Interface element records:
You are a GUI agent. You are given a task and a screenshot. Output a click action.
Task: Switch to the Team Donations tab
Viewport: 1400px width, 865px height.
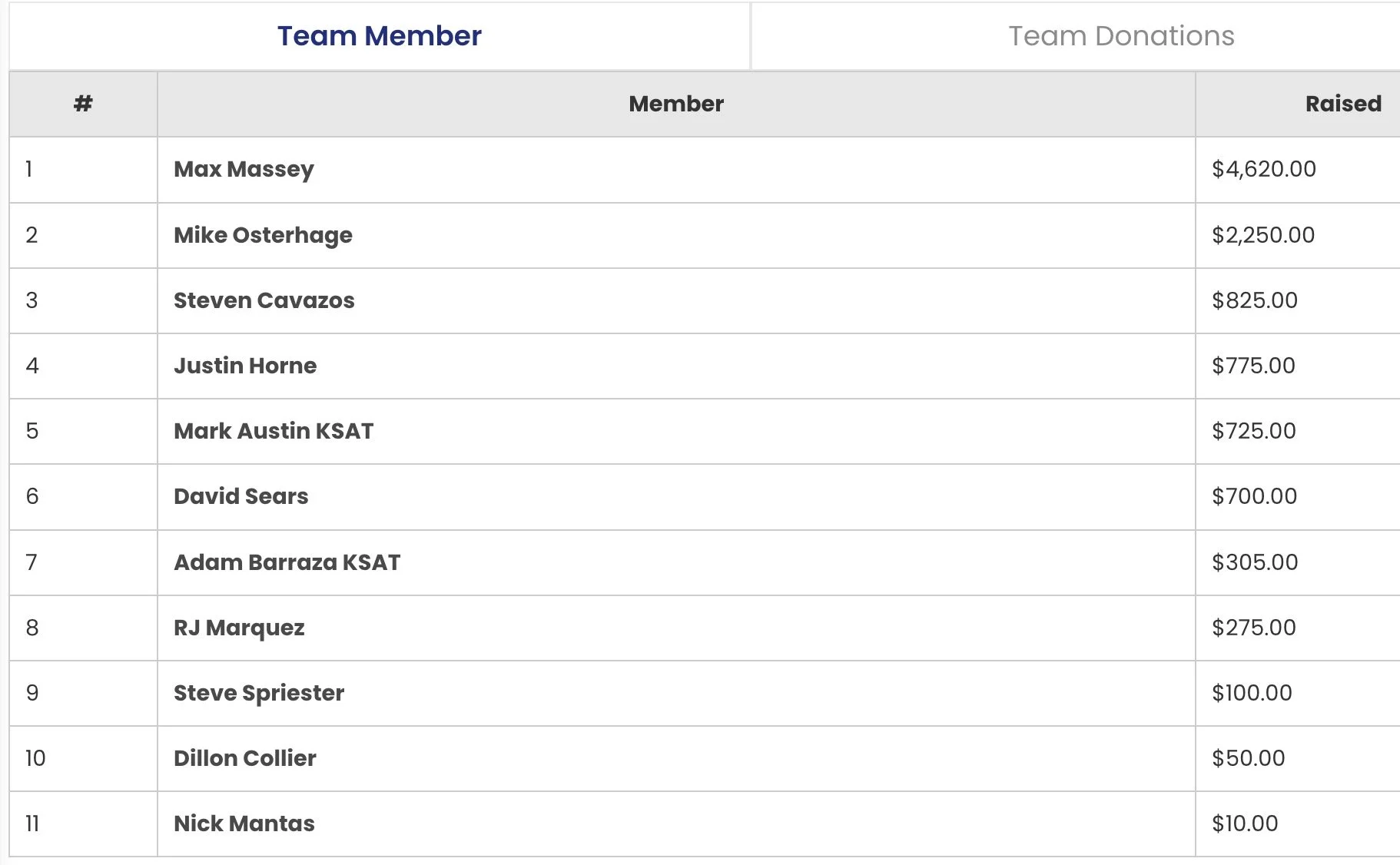point(1121,36)
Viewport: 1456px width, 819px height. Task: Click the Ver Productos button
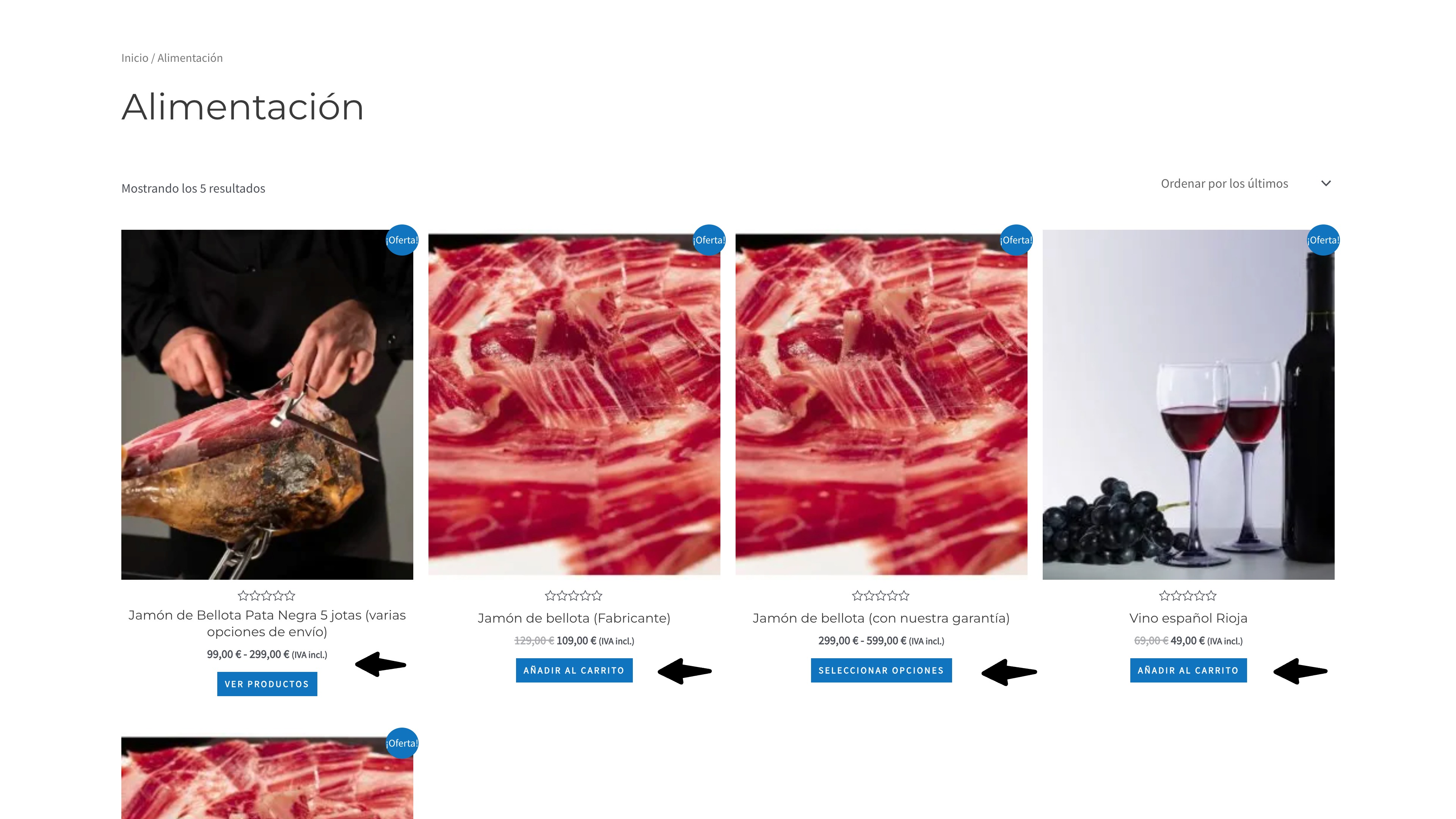[267, 684]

## [What needs to be done]
Convert every line of the records above into a Markdown table with the columns "Row" and "Line", numbering each row and skipping blank lines. Leave the pictures out of the table.

## [Task output]
| Row | Line |
|---|---|
| 1 | You are a GUI agent. You are given a task and a screenshot. Output a click action. |
| 2 | Task: Switch to the Team Donations tab |
| 3 | Viewport: 1400px width, 865px height. |
| 4 | point(1121,36) |
| 5 | Viewport: 1456px width, 819px height. Task: Click the Ver Productos button |
| 6 | [267, 684] |